··· Provided data ···

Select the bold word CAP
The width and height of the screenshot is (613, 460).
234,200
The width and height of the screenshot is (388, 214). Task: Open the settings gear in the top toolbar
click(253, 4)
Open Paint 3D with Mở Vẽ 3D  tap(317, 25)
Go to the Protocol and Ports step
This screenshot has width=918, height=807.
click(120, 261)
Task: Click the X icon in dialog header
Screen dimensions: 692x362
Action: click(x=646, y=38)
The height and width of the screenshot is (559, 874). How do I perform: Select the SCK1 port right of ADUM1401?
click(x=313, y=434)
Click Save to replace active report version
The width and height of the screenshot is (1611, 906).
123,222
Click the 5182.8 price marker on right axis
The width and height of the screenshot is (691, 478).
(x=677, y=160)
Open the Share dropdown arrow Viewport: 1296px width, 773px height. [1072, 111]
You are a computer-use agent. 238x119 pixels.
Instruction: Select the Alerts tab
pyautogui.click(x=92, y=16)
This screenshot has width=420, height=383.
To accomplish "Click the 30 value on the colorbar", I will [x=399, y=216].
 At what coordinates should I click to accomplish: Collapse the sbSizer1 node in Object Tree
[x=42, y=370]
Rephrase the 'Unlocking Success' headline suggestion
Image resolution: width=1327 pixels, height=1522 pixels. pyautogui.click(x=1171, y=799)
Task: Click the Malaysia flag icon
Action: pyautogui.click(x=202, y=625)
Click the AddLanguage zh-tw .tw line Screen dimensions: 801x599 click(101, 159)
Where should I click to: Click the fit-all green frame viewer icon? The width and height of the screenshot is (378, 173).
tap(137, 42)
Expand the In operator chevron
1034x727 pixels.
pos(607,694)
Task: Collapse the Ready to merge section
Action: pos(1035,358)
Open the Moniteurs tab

···

What you will do
Nothing in the records may change; output all of them exactly.

Written answer
Select the bold word CAP
The width and height of the screenshot is (613, 460).
234,200
The width and height of the screenshot is (388, 214). Task: Open the settings gear in the top toolbar
click(253, 4)
Open Paint 3D with Mở Vẽ 3D  tap(317, 25)
Go to the Protocol and Ports step
This screenshot has width=918, height=807.
click(120, 261)
Task: Click the X icon in dialog header
Screen dimensions: 692x362
Action: click(x=646, y=38)
The height and width of the screenshot is (559, 874). How do I perform: Select the SCK1 port right of ADUM1401?
click(x=313, y=434)
Click Save to replace active report version
The width and height of the screenshot is (1611, 906).
123,222
Click the 5182.8 price marker on right axis
The width and height of the screenshot is (691, 478).
(x=677, y=160)
Open the Share dropdown arrow Viewport: 1296px width, 773px height. [1072, 111]
You are a computer-use agent. 238x119 pixels.
Instruction: Select the Alerts tab
pyautogui.click(x=92, y=16)
This screenshot has width=420, height=383.
To accomplish "Click the 30 value on the colorbar", I will [x=399, y=216].
 At what coordinates should I click to accomplish: Collapse the sbSizer1 node in Object Tree
[x=42, y=370]
Rephrase the 'Unlocking Success' headline suggestion
Image resolution: width=1327 pixels, height=1522 pixels. pyautogui.click(x=1171, y=799)
Task: Click the Malaysia flag icon
Action: pyautogui.click(x=202, y=625)
Click the AddLanguage zh-tw .tw line Screen dimensions: 801x599 click(101, 159)
Where should I click to: Click the fit-all green frame viewer icon? The width and height of the screenshot is (378, 173).
tap(137, 42)
Expand the In operator chevron
1034x727 pixels.
pos(607,694)
Task: Collapse the Ready to merge section
Action: pos(1035,358)
Open the Moniteurs tab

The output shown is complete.